= CONSIGNES =
1. Reproduisez sans modification le passage de l'extrait fourni commençant par « Un truc est » et se poursuivant jusqu'à « lisez ce texte. ».
2. Indiquez si chacune des affirmations suivantes concorde avec l'extrait fourni, en répondant par oui ou par non et en citant mot pour mot les termes décisifs : (a) les scènes de sensualité sont écrites dans le même geste que le reste du texte ; (b) la remarque adressée à M. Enard est présentée comme une critique ; (c) certains confrères pensent qu'il faut éviter le bonheur pour préserver la source de la création.

─── EXTRAIT FOURNI

Un truc est divergent. Je ris – c'est vraiment mesquin de ma part (vraiment mesquin) – ce sont les scènes de sensualité. Elles, sont dans un temps qui est autre, elles ne sont pas écrites dans le même geste. A la lecture, on doit s'arrêter et reprendre. le texte est beaucoup plus dense, beaucoup plus épais. Si M. Enard vous me lisez, ce n'est pas une critique, plutôt une remarque, d'auteur à auteur. Je sais que quand on écrit ça, on n'est pas dans le même niveau de sous-sol, c'est ce que je ressens quand j'écris des scènes comme ça et ce que j'ai ressenti en vous lisant. Sans que cela soit un problème. Ça nous fait un point commun. Ouais je rame. Je sais. D'autant que, s'il faut, c'est uniquement ma perception. Ma part d'écriture de ce livre. Probabilité supérieure à 50% d'ailleurs. Ce qui vient de moi, en plus, en sus.

Bref lisez ce texte.



Tout ce qui touche à l'histoire contemporaine, la Syrie, Alep, aujourd'hui, je n'ai rien lu. Zappés les passages amers de la période contemporaine, ma responsabilité d'existante contemporaine de cette liste des horreurs. Comme le corps se met en coma, mon attention n'a pas lu les choses graves et douloureuses. Je n'arrive pas écrire, les mots ne viennent pas. Certains confrères pensent qu'il faut éviter le bonheur pour ne pas voir se tarir la source de la création. J'suis pas sûre. L'état qui me domine n'est pas bonheurie, il m'asservit pourtant et me met dans un état atone.

──────
─── DONNÉES FOURNIES

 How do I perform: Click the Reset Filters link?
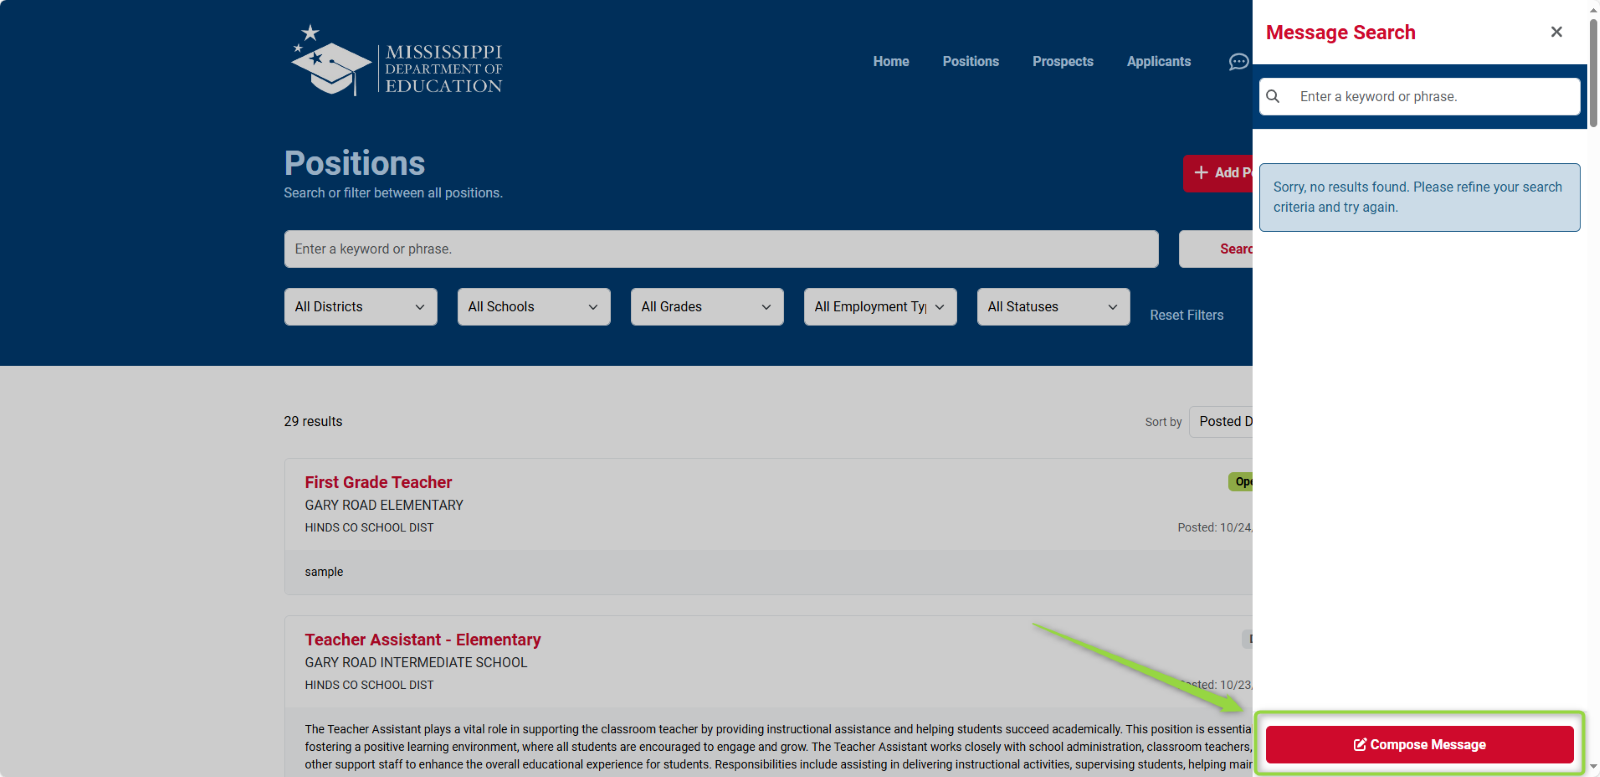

──────
─── DONNÉES FOURNIES

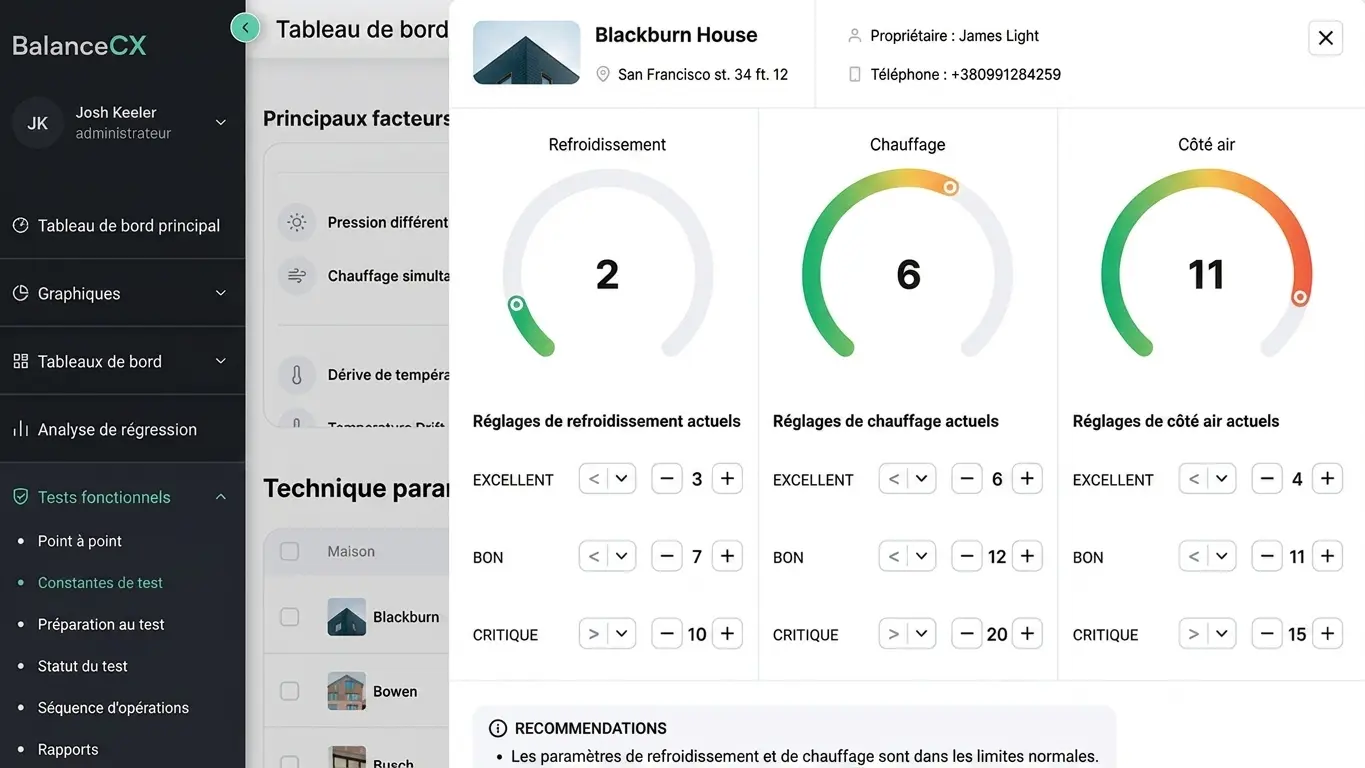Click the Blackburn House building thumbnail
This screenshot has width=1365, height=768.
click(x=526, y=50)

──────

= RÉPONSES PAR TÂCHE =
1.
Un truc est divergent. Je ris – c'est vraiment mesquin de ma part (vraiment mesquin) – ce sont les scènes de sensualité. Elles, sont dans un temps qui est autre, elles ne sont pas écrites dans le même geste. A la lecture, on doit s'arrêter et reprendre. le texte est beaucoup plus dense, beaucoup plus épais. Si M. Enard vous me lisez, ce n'est pas une critique, plutôt une remarque, d'auteur à auteur. Je sais que quand on écrit ça, on n'est pas dans le même niveau de sous-sol, c'est ce que je ressens quand j'écris des scènes comme ça et ce que j'ai ressenti en vous lisant. Sans que cela soit un problème. Ça nous fait un point commun. Ouais je rame. Je sais. D'autant que, s'il faut, c'est uniquement ma perception. Ma part d'écriture de ce livre. Probabilité supérieure à 50% d'ailleurs. Ce qui vient de moi, en plus, en sus.

Bref lisez ce texte.

2.
(a) Non : « elles ne sont pas écrites dans le même geste ».
(b) Non : « ce n'est pas une critique, plutôt une remarque, d'auteur à auteur ».
(c) Oui : « Certains confrères pensent qu'il faut éviter le bonheur pour ne pas voir se tarir la source de la création ».